Exercise requirements
Report every line in the listing below that contains the string "want", copying each such line in full. Match case exactly.

-=-=-

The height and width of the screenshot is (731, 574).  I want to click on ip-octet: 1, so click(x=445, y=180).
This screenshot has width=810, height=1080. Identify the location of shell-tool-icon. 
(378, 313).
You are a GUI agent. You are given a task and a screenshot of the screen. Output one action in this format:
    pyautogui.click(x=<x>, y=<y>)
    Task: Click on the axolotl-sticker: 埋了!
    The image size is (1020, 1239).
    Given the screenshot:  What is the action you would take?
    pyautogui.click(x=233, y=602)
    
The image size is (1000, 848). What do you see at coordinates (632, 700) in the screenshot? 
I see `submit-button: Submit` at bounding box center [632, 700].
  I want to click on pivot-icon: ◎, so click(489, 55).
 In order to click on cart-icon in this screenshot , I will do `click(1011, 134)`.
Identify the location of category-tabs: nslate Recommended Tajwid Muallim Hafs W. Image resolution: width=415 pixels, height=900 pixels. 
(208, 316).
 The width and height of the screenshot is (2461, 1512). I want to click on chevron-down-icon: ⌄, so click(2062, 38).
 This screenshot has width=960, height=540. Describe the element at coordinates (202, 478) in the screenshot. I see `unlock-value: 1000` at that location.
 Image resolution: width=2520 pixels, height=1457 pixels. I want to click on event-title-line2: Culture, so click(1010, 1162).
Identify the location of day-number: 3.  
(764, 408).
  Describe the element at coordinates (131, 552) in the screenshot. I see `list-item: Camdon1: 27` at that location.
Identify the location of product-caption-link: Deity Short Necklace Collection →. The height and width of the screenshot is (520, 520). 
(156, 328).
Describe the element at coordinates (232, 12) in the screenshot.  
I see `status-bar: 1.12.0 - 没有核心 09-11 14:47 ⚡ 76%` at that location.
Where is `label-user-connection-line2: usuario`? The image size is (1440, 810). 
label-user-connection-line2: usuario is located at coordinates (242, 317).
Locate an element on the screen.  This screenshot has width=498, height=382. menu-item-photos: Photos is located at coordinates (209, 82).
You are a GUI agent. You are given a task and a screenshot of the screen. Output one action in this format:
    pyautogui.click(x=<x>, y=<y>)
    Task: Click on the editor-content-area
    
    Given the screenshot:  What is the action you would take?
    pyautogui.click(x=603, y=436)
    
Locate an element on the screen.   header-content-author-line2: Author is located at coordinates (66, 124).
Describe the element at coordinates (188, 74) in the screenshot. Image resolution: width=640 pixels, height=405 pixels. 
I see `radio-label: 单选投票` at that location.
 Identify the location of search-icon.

-=-=-

Answer box
The height and width of the screenshot is (731, 574).  I want to click on ip-octet: 1, so click(x=445, y=180).
  I want to click on pivot-icon: ◎, so click(489, 55).
 The width and height of the screenshot is (2461, 1512). I want to click on chevron-down-icon: ⌄, so click(2062, 38).
 Image resolution: width=2520 pixels, height=1457 pixels. I want to click on event-title-line2: Culture, so click(1010, 1162).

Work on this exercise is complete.